**Provided records:**
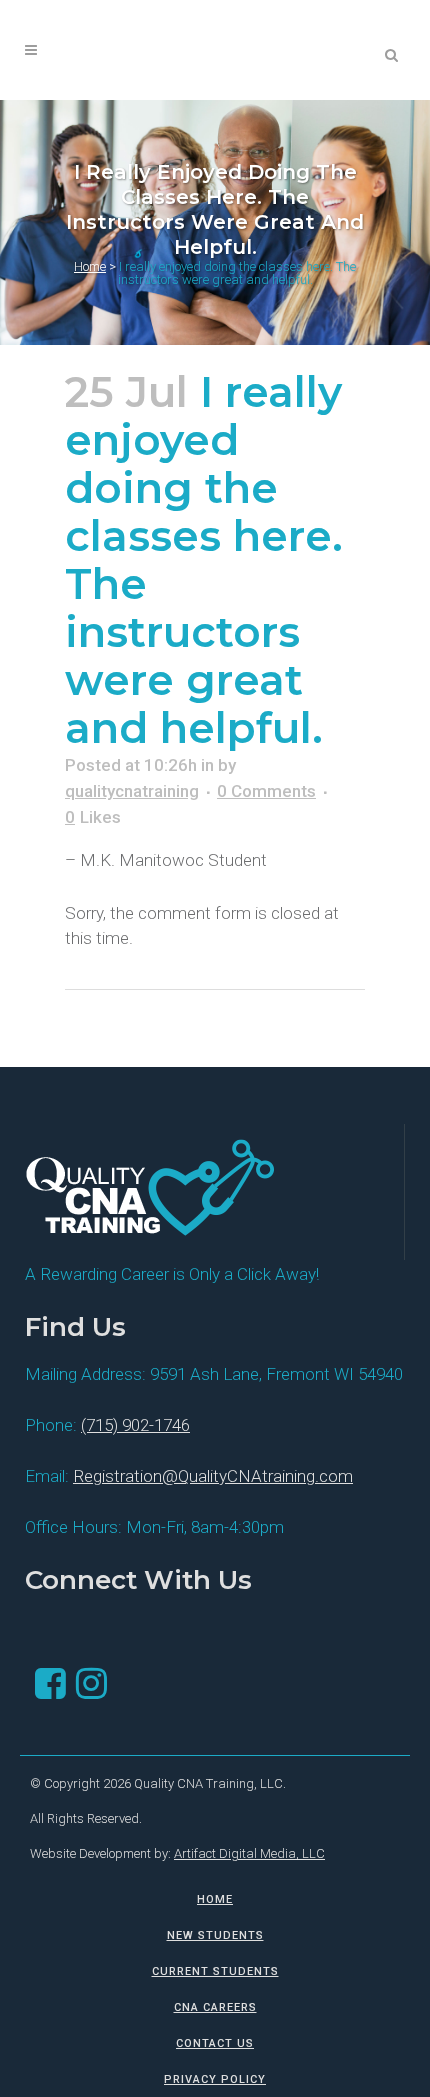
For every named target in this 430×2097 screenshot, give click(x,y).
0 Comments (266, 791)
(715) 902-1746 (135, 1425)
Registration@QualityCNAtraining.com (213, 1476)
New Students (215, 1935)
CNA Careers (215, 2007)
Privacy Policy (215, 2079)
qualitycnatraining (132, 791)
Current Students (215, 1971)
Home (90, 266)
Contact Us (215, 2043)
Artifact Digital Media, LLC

**About this task:**
Wherever the listing shows a picture, omit it and output the rest exactly as given.

**Response to the task:**
For every named target in this 430×2097 screenshot, give click(x,y).
0 Comments (266, 791)
(715) 902-1746 (135, 1425)
Registration@QualityCNAtraining.com (213, 1476)
New Students (215, 1935)
CNA Careers (215, 2007)
Privacy Policy (215, 2079)
qualitycnatraining (132, 791)
Current Students (215, 1971)
Home (90, 266)
Contact Us (215, 2043)
Artifact Digital Media, LLC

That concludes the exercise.